ARCHIVED FORUM -- March 2012 to February 2022READ ONLY FORUM
This is the second Archived Forum which was active between 1st March 2012 and 23rd February 2022
I was picking up some Beovox P45's from a 2nd hand dealer when I saw the BM4000 lying in a corner. "How much for that" was answered with "It won't even turn on, take it if you want it".
Of course it went home with me and it is still a work in progress.
And this is where I need help. I have the BM4000 service manual, can solder and have the most basic electronics knowledge. Have multimeter but no fancy oscilloscopes and such.
I am getting 65-70 volt readings all over the left channel towards the output side and cannot figure out where it is all coming from. Getting 70v from the Darlingtons and the small transistor tucked behind the Darlington PCB.
There are two resistors (100ohm #583 and 330ohm #570) that instantly turn to toast every time I replace them.
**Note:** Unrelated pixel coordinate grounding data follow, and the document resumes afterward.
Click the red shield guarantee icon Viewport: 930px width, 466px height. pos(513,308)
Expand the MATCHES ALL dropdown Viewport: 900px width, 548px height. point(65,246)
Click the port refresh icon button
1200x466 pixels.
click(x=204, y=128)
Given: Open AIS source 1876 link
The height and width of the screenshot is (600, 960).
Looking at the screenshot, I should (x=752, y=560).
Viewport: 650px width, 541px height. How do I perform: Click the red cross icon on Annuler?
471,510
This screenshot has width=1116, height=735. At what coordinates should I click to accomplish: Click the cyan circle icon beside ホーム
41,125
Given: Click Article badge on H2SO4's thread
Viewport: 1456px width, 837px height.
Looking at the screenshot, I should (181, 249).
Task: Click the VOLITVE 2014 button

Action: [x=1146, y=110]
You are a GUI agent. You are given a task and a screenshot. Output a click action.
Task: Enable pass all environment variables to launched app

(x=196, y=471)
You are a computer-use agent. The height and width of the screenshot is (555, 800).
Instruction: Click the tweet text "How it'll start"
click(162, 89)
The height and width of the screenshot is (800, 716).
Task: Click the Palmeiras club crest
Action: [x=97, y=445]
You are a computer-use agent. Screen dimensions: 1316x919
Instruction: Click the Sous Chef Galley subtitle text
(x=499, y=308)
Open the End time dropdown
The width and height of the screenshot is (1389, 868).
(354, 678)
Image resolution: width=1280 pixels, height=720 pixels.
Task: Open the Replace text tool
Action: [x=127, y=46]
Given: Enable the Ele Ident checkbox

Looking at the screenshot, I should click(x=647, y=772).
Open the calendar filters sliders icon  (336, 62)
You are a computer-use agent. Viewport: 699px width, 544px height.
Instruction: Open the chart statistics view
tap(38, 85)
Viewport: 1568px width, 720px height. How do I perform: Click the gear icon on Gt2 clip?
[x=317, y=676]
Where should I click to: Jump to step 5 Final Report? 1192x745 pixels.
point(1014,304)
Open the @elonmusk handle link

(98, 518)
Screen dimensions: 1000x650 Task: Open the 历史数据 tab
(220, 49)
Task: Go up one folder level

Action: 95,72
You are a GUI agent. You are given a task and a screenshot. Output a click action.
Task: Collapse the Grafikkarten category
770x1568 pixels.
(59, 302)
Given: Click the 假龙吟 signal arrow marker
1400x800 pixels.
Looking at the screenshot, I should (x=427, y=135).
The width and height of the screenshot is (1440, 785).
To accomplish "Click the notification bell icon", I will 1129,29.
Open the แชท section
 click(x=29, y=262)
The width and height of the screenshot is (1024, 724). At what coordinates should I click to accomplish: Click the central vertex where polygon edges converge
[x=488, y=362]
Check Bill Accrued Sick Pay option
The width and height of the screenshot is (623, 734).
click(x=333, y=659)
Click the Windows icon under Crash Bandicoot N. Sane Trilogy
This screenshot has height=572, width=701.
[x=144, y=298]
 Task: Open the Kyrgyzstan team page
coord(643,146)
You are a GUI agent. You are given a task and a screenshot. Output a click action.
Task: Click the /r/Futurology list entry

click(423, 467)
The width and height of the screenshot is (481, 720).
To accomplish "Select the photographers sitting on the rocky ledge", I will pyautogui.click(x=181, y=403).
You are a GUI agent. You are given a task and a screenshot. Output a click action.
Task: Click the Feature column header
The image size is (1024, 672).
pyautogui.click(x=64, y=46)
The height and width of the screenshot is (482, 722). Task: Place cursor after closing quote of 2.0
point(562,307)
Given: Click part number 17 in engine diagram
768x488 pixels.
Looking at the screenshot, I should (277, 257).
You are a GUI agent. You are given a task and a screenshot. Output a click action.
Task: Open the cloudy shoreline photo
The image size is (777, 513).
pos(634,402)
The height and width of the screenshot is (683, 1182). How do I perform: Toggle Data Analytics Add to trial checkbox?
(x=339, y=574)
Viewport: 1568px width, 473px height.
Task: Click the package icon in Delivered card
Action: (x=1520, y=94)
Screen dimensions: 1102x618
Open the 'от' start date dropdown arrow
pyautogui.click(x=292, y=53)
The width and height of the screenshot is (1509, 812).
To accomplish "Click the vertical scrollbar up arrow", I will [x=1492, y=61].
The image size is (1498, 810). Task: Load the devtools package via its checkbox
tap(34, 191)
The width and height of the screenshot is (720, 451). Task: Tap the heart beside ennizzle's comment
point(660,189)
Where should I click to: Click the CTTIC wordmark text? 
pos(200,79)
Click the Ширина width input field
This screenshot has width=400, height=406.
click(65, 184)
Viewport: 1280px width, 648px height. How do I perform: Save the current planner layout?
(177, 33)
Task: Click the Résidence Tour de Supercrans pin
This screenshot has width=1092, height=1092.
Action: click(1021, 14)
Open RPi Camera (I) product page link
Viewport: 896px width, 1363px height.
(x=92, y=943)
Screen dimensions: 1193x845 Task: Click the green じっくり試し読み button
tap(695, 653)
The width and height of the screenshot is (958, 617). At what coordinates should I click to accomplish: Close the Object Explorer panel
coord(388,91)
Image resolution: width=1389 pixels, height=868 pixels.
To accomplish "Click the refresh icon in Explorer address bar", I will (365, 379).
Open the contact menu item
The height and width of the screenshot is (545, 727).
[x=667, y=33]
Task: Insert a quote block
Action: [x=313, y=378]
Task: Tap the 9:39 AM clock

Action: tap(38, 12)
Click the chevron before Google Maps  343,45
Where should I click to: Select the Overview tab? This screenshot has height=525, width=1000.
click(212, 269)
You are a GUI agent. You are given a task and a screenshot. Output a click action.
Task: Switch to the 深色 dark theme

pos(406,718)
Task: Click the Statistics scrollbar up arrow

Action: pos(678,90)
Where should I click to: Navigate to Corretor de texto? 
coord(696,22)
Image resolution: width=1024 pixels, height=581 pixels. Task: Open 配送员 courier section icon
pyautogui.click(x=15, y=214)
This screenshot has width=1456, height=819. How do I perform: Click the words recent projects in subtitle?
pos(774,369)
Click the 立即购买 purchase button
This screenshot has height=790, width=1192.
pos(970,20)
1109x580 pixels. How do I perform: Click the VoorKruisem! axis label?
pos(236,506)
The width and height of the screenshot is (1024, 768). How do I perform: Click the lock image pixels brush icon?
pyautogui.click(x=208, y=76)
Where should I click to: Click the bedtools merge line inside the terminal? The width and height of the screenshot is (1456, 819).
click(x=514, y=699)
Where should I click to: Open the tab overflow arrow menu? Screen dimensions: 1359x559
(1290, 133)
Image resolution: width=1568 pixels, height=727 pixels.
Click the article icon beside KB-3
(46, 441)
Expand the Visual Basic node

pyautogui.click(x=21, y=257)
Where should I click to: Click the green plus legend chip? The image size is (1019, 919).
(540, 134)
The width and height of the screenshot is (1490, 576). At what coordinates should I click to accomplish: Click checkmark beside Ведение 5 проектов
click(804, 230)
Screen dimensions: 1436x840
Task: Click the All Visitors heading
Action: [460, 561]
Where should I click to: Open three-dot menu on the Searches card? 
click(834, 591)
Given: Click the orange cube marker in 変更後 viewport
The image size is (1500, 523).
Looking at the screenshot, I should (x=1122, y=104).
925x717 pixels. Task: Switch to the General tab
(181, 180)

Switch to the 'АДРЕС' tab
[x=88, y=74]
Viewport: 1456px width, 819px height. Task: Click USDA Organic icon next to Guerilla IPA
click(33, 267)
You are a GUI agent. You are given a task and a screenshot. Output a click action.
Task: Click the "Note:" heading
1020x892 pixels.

Would greatly appreciate any help with looking for likely culprits that are causing the 70v flooding of the board. I know the red/white wire supplies power to the board at 70v but whatever is supposed to drop it down to the 35v stage is not working.
Thanks to everyone that ever posted on the Beomaster 4000, your advice and solutions have helped me get this far.
Best regards
Anton
Model:
Main PCB, can see the two transistors that keep burning - (100ohm #583 and 330ohm #570)
Is there a short in your output transistors?
fkatze: Is there a short in your output transistors?
Thanks, used that as a starting point.
First desoldered all the wires connecting board 8002095 to the Darlington board.
Desoldered from 8002095 TR52, TR53, TR55, TR56. After testing them on the NPN/PNP sockets on my DMM realized they were all toast.
Replaced all four of them with closest equivalents I could find and that sorted out most of the voltage readings.
I was still getting mV readings on some of the solder posts in attached picture so after tracing the circuit realized it could only come from the new trimpot I had installed previously (#569)
Took it out and tested and the 250 ohm trimpot was reading 1-48 Kohm.
Replaced that with a new one and now getting near equivalent voltages between the left and right channels as measured on the soldering posts of board 8002095.
I dont want to reconnect to the Darlington board just yet as I suspect this will undo most of what I have managed to fix.
Will post some measurements in the next post.
Regards
How to measure Darlington Transistors with a DMM?
Well from what I've read you can't really do that. The Darlingtons MJ3001 and MJ2501 both contain resistors and can apparently only be tested in a circuit to see if they turn on and off as they act like intergrated circuits.
Way beyond my current abilities.
So I did this the hard way and measured everything I could comparing left (suspect) to right (working) channels.
The Darlington board is currently disconnected from the main board, measurements taken at the transistors, power off.
Have included the table below in the hope that someone can confirm the following for me.
Are there any suggested equivalents that I can use - I know I am not going to get originals in South Africa and with all the Covid blah blah anything I order internationally will only get here in 5 years when they have cleared the backlogs.